Can you talk shop with the BusStop? Want to keep up with the grad students?
Bone up on your Van Life vocabulary right here.
The dominant narratives present "van life" as voluntarily living in a van for the adventure of it. The duration and frequency of van stints vary. Some folks go on week-long camping trips several times a year. Others spend months at a time living in their vans, traveling from the US to Argentina, hitting up all of the Wanderlust festivals, or following around that one jam band. Van life in its most idealized form (check out #vanlife on IG for the best/worst examples) is all about freedom, simplicity, and escape from the work-a-day world. In reality, van life can also be expensive, frustrating, and politically problematic.
In the US, van life has a complicated genealogy. Some of the core concepts and representational practices circulating within van life discourse -- freedom, wanderlust, a rejection of bourgeois consumer culture, the restorative value of nature, and the idealization of indigenous cultures -- connect it to the 1960s counterculture movement in the US and the much older wandervogel movement in Germany. The prominence of Volkswagen Vanagons and busses within van life only serves to strengthen this connection to the history of the German back-to-nature movement that was so easily incorporated by the Nazi party after World War I. During World War II, 80% of the VW workforce was slave labor. (In 1998 VW created a voluntary fund to compensate slave laborers who worked at VW headquarters during WWII.) In our current political moment, van life raises a number of other difficult questions. Is van life a form of poverty tourism? What does it mean to choose homelessness as a fun, temporary experience when racism, ableism, misogyny, homophobia, transphobia, and the criminalization of addiction and mental illness render so many people involuntarily homeless?
Can I tell a story about you?
“There’s no way out, short of a radical rethinking of the research enterprise.” - Dwight Conquergood Cultural Struggles
“It is a strange science whose most telling assertions are its most tremulously based, in which to get somewhere with the matter at hand is to intensify the suspicion, both your own and that of others, that you are not quite getting it right. But that, along with plaguing subtle people with obtuse questions, is what being an ethnographer is like.” - Clifford Geertz The Interpretation of Cultures
How do I make meaning and who am I in the meaning-making?
“In short, this history of thought, of knowledge, of philosophy, of literature, seems to be seeking, and discovering, more and more discontinuities . . .” Michel Foucault The Archaeology of Knowledge
“I don’t know about the term ‘postmodern,’ but if there is a point, and a fine point, to what I perhaps better understand as poststructuralism, it is that power pervades the very position of the critic; and further, that this implication of the terms of criticism in the field of power is not the advent of a nihilistic relativism incapable of furnishing norms, but, rather, the very precondition of a politically engaged critique.” - Judith Butler Feminists Theorize the Political
The Vanagon, one of the most popular and well-photographed vans of #vanlife, is the American name for the Volkswagen Type 2 T3 generation van. Produced from 1979 - 1992, the Vanagon is the last in a line of rear-engine Type 2 vehicles. The first Type 2, the T1, was known as the microbus or split-window and was first produced in 1950. From 1967 - 1979, VW produced the Type 2 T2, known as the bay window bus. With the T4 model, called the Eurovan, VW switched to a front-engine model.

**Stated goal 1**
Reproduce the van life text from "Bone up on your" to "and politically problematic.".

Stored data entries:
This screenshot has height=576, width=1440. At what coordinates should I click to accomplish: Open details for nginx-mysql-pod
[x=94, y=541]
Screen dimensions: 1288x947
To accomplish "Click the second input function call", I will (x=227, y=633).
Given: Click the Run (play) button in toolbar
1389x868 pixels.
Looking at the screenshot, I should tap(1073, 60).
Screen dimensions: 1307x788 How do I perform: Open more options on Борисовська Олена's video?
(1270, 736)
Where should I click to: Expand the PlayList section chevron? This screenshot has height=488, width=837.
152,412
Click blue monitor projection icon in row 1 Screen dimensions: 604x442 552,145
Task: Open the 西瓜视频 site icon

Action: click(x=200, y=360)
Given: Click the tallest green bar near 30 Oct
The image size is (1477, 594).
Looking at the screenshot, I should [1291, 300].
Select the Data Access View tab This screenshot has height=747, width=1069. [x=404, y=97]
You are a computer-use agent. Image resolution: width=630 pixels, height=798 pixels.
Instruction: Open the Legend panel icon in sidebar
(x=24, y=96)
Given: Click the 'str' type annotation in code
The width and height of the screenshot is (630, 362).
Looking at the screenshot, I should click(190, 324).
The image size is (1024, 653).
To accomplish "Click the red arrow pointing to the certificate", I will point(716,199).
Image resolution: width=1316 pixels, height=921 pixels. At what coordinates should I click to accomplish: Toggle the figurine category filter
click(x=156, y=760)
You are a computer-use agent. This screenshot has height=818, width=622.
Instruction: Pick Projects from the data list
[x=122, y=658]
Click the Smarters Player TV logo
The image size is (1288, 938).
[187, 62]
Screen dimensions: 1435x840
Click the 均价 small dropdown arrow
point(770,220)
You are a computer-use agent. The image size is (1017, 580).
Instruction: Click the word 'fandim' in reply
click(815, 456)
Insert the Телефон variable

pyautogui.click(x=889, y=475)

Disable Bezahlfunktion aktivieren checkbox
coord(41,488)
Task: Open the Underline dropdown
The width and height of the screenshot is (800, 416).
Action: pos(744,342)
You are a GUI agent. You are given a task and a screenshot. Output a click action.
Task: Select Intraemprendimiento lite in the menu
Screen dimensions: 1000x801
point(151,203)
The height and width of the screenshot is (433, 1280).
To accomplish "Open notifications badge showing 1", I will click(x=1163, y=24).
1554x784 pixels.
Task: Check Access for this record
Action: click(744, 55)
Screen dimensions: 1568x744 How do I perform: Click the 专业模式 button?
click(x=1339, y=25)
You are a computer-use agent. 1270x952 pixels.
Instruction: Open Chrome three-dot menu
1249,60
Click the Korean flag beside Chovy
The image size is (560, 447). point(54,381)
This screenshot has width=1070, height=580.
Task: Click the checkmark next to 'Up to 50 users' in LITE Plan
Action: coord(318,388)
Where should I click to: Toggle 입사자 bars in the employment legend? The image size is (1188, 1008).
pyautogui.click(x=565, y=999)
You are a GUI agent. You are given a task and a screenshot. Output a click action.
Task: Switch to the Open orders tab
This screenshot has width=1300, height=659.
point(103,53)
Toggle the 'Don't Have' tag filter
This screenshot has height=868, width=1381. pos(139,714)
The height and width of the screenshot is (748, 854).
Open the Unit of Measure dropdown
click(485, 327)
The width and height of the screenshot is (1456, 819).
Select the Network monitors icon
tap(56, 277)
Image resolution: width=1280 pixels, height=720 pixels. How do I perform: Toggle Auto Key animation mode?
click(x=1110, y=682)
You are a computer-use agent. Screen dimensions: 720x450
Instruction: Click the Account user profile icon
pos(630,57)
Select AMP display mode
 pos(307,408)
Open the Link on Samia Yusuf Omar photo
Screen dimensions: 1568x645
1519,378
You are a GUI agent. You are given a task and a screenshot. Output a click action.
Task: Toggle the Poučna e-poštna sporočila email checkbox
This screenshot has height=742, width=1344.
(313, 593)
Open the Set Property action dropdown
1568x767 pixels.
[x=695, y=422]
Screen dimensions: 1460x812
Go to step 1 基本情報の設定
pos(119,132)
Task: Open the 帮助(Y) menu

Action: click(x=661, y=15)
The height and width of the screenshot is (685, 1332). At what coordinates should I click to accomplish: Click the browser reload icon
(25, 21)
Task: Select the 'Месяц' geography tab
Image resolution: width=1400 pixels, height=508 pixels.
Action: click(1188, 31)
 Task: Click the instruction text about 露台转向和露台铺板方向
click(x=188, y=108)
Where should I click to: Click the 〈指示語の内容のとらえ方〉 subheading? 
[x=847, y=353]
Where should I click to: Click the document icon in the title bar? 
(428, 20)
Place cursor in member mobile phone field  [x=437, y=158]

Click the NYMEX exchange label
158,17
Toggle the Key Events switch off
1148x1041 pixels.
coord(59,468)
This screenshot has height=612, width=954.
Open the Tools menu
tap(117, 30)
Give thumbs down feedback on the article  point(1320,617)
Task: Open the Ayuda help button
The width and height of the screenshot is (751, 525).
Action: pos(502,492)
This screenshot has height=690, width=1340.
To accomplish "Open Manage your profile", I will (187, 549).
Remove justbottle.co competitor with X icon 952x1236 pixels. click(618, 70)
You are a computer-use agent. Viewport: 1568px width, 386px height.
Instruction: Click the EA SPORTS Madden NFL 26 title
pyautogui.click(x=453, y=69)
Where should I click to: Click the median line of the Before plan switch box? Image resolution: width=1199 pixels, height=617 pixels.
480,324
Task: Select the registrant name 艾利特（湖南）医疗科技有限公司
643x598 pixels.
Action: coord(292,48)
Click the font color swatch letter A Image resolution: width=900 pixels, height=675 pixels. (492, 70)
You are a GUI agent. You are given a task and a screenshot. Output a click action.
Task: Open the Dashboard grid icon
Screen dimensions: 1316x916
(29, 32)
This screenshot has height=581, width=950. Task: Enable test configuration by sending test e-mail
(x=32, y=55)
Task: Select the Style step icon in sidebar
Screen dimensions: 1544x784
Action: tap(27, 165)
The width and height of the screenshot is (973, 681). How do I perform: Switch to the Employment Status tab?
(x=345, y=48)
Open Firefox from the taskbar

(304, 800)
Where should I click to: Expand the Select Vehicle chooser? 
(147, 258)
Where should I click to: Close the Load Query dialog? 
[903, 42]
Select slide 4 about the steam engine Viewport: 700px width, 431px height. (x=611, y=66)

**Stated goal 2**
In the stored data entries, take the lines from the line with "This screenshot has height=612, width=954." to the line with "Action: coord(292,48)" and write them out again in full. Move every coordinate in the answers up by 22, and give only those lines.

**Complete output 1**
Bone up on your Van Life vocabulary right here.
The dominant narratives present "van life" as voluntarily living in a van for the adventure of it. The duration and frequency of van stints vary. Some folks go on week-long camping trips several times a year. Others spend months at a time living in their vans, traveling from the US to Argentina, hitting up all of the Wanderlust festivals, or following around that one jam band. Van life in its most idealized form (check out #vanlife on IG for the best/worst examples) is all about freedom, simplicity, and escape from the work-a-day world. In reality, van life can also be expensive, frustrating, and politically problematic.

**Complete output 2**
This screenshot has height=612, width=954.
Open the Tools menu
tap(139, 52)
Give thumbs down feedback on the article  point(1342,639)
Task: Open the Ayuda help button
The width and height of the screenshot is (751, 525).
Action: pos(524,514)
This screenshot has height=690, width=1340.
To accomplish "Open Manage your profile", I will (209, 571).
Remove justbottle.co competitor with X icon 952x1236 pixels. click(640, 92)
You are a computer-use agent. Viewport: 1568px width, 386px height.
Instruction: Click the EA SPORTS Madden NFL 26 title
pyautogui.click(x=475, y=91)
Where should I click to: Click the median line of the Before plan switch box? Image resolution: width=1199 pixels, height=617 pixels.
502,346
Task: Select the registrant name 艾利特（湖南）医疗科技有限公司
643x598 pixels.
Action: coord(314,70)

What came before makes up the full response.